I, as a frequent reader of IslamiCity's articles, do appreciate the article. It is very well put together. It indeed reveals the reality on the ground vis--vis the threats India is facing today. I personally think that India is just another third-world nation-state which is trying to protect itself against the potentially aggressive powers which surround it. It is always disheartening to learn that India and the rest of the developing states devote much of their resources to their military. Many social and economic programs get sacrificed as a consequence and millions of people wind up going hungry while the leadership relishes in the abundance befallen them. It is time mankind found how to discover other routes to prosper and flourish instead of continuously seeking bloody ways to destroy others or self-destruct. I believe that India should have a place in the midst of the Organization of Islamic countries. India probably has the second largest Muslim community in the world after that of Indonesia. Opening the door to India will lessen friction and tension and of course the threat of war between it and Pakistan. Muslim states could always leverage some pressure on both parties to achieve a lasting peace. There is no excuse for any country to resort to declaring war on another country unless it is invaded. There are infinite ways to walk the course of peace in any particular situation. Realists might counter by saying that I am dreaming; I tell them that they are wrong and that they have to cease promoting war and scourging the world and the weak amongst us. The world has no place for the blood-thirsty and the flesh-hungry, period.

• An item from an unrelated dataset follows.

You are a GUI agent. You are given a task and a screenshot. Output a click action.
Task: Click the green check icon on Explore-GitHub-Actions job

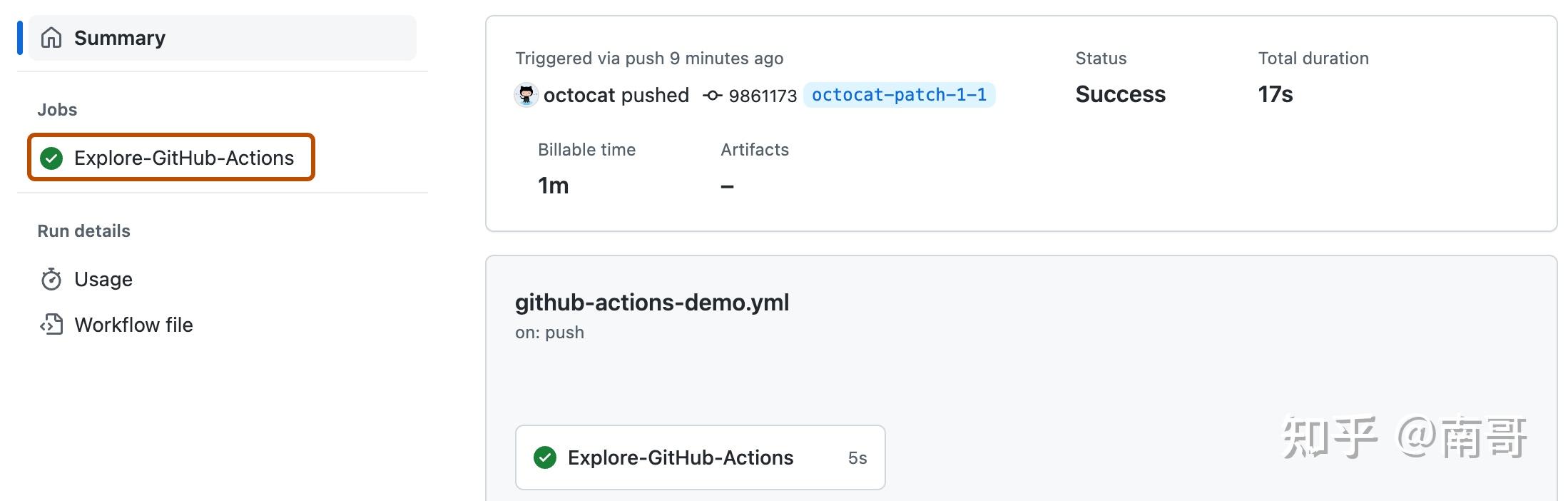coord(51,158)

Well the writer has well spoken for the India's ambitions, but the reality is there India & Pakistan has to settle down the major dispute Kashmir between them for real development of the nations, as a matter of fact India is spending huge money from the national budget of defence, on the other side there is much more poverty in the Nation.
And India should remember this, Weapons only can not build the nations, (example russia) Or make the nations progressive.

India has always BEEN ANTI ISLAM,the Indian Government has always Suported Western Governments and have been on a crusade against Islam and the Muslim People.Kashmeer is only part of the of the Indian Governments human rights abuse and

A very good article explaining the complex nature of politics in the subcontinent of Asia. Also it is explaining how these conflicts are affecting millions of muslims.

South East Asia is already a tropical hellhole (Gary's word) and we don't need any hot-headed ragheads in here.So back off.